Au lieu des revenus de 13,4 millions d'euros et du profit net de 0,83 million projetés, ce bureau anversois de marketing direct devra se contenter d'un chiffre d'affaires de l'ordre de 10 millions d'euros pour un résultat tout juste bénéficiaire, au titre de son exercice fiscal clos à fin juin. La publication de ces résultats n'étant programmée qu'aux alentours de septembre, François Hendrickx, le patron de l'entreprise de Schoten, a pris l'initiative d'un " profit warning ".

L'expansion espérée par MCLS au printemps dernier, lors de son introduction sur le Marché libre, a été étouffée dans l'œuf par la détérioration de ses veines d'affaires. Au lieu des revenus de 13,4 millions d'euros et du profit net de 0,83 million projetés, ce bureau anversois de marketing direct devra se contenter d'un chiffre d'affaires de l'ordre de 10 millions d'euros pour un résultat tout juste bénéficiaire, au titre de son exercice fiscal clos à fin juin. Attendue en progrès de 15%, sa marge brute s'est en fait repliée de 20 à 25%. La publication de ces résultats n'étant programmée qu'aux alentours de septembre, François Hendrickx, le patron de l'entreprise de Schoten, a pris l'initiative d'un " profit warning ".
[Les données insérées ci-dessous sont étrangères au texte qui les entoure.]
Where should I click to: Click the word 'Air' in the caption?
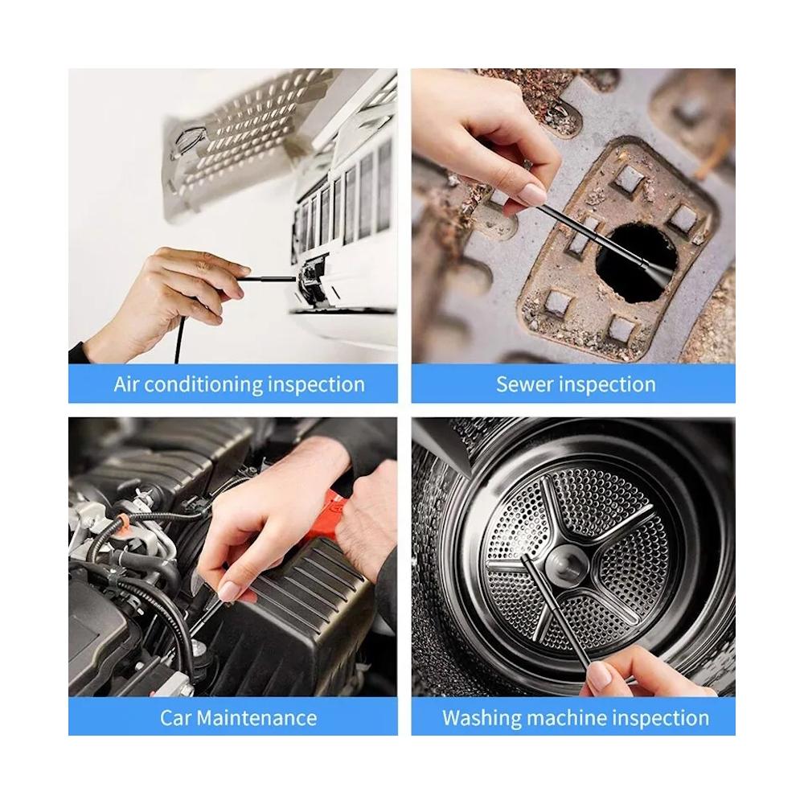125,384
" Après l'introduction en Bourse, nous nous sommes structurés pour faire face à l'expansion, par le biais notamment d'un plan d'embauche. Mais dès octobre, il a bien fallu se rendre à l'évidence que la réalité commerciale ne suivait pas ", a-t-il déclaré à l'Echo.be.


Les raisons ? Le marketing direct est un outil de prospection, situé en amont du cycle économique ; c'est donc l'un des premiers budgets que l'on sacrifie lorsque l'on souhaite doper, voire sauver, ses profits à court terme.


" Il est possible de vivre pendant un ou deux ans sur une base de clientèle existante, après, ça devient plus compliqué ", argumente le dirigeant.


Deux années de vaches maigres en perspective ? En attendant, MCLS s'est adaptée en réduisant considérablement ses coûts. Ses effectifs ont même reflué légèrement en-deça de ce qu'ils étaient avant la Bourse, a constaté l'Echo.be. " Si la situation ne s'aggrave pas, on peut espérer un chiffre d'affaires équivalent, assorti d'une meilleure rentabilité pour l'exercice prochain. Les économies d'environ 0,4 million d'euros devraient se retrouver dans le bénéfice net, qui pourrait atteindre 0,5 million ", évalue Hendrickx.

Il assure avoir payé de sa personne, en reconsidérant sa propre rémunération à la baisse et en réinjectant 70% de ses dividendes dans la trésorerie de l'entreprise. " Notre trésorerie reste confortable, cela nous permettra de traverser la crise ", promet-il.